#### [Trecho fornecido]
No dia 21 de agosto, o governador do Ceará, Camilo Santana (PT), e o secretário dos Recursos Hídricos, Francisco Teixeira, foram a Jati. Na ocasião, Teixeira explicou que “na ombreira direita, tem uma tubulação que se inicia em concreto e depois um bloco, onde está a emenda da tubulação em concreto com a tubulação em aço. Então, parece que nessa emenda houve um rompimento, um vazamento da tubulação. Então, esse jato d’água é devido à pressão”. A água que jorrou causou um pequeno processo de erosão na barragem, mas não comprometeu a estrutura.

O vazamento foi contido algumas horas após a ocorrência. Segundo o Ministério do Desenvolvimento Regional, havia uma dificuldade de avaliação técnica da estrutura por causa da falta de iluminação naquele momento. Em razão do rompimento, por medida preventiva, duas mil pessoas residentes no raio de dois quilômetros da barragem de Jati foram evacuadas na noite de sexta-feira e madrugada de sábado. O Ministério do Desenvolvimento Regional e o governo estadual afirmam que não houve danos estruturais à barragem.

Segundo o Ministério do Desenvolvimento Regional, o bombeamento no Eixo Norte da transposição foi temporariamente interrompido devido à ocorrência. O site do órgão informa que a “barragem Jati foi executada pela empresa Serveng-Civilsan, no período entre janeiro de 2013 e março de 2018”. No Portal da Transparência consta que o contrato da obra no lote 5 do Eixo Norte da transposição foi assinado pelo governo federal em outubro de 2012 e teve 15 aditivos no decorrer dos últimos anos. O custo da obra passou de R$ 518.070.114,88 para R$ 895.112.734,85.

A acusação

Nas redes sociais inúmeras postagens afirmam ter ocorrido uma sabotagem com explosivos no duto. As imagens compartilhadas, em que aparecemos danos à barragem após o vazamento são, de fato, do local da ocorrência. Mas os textos são inverídicos. Algumas publicações usam como fonte o deputado estadual Delegado Cavalcante.

A primeira menção de Cavalcante ao tema ocorreu no dia 22, durante a vistoria feita pelo ministro Rogério Marinho, em Jati. Em vídeo publicado no Facebook, Cavalcante aparece questionando o ministro sobre a hipótese de “sabotagem” ou “mão humana” no incidente, alegando que a obra hídrica era importante para a popularidade do presidente Jair Bolsonaro na região.

Na ocasião, o ministro respondeu que uma análise técnica deve indicar o motivo do rompimento. “Esse laudo é o que vai permitir, inclusive, que nós, enquanto Estado brasileiro, nos posicionemos para saber quem deu causa ao problema. E quem deu causa, certamente, vai ressarcir o Estado brasileiro. Então, pode ficar tranquilo porque nós vamos usar todos os meios aí para encontrar as causas e torná-las transparentes para todo mundo”, afirmou Marinho.

#### [Conteúdo dos dados]
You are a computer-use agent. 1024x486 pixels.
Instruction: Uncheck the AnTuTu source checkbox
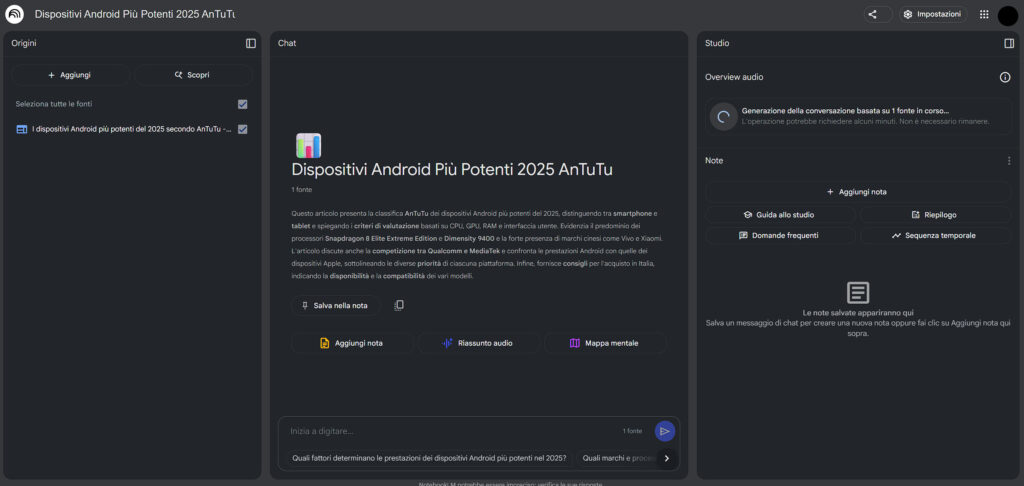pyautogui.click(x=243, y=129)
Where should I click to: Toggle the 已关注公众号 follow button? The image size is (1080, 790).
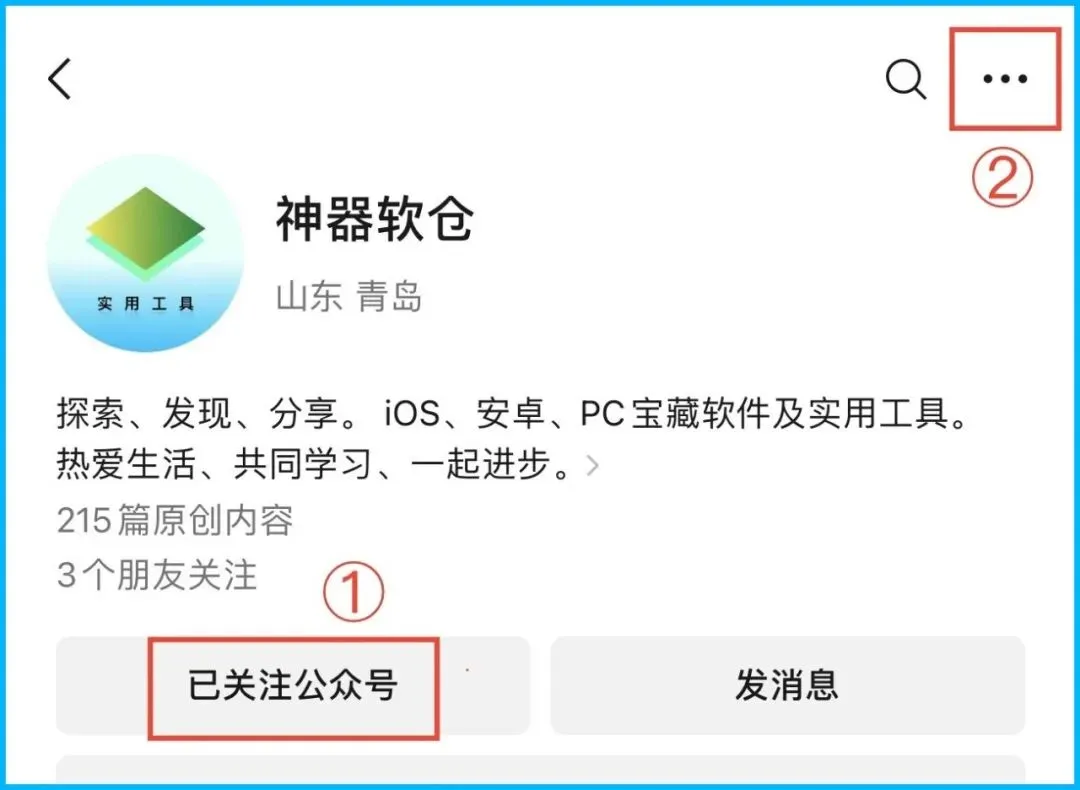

#### [Conjunto de tarefas]
• a. No trecho sobre a barragem de Jati, quantas pessoas foram evacuadas por medida preventiva após o rompimento?
• b. Liste todas as pessoas mencionadas pelo nome no trecho sobre a barragem de Jati.

#### [Respostas escritas]
• a. Duas mil pessoas residentes no raio de dois quilômetros da barragem de Jati.

• b.
- Camilo Santana (governador do Ceará)
- Francisco Teixeira (secretário dos Recursos Hídricos)
- Delegado Cavalcante (deputado estadual)
- Rogério Marinho (ministro)
- Jair Bolsonaro (presidente)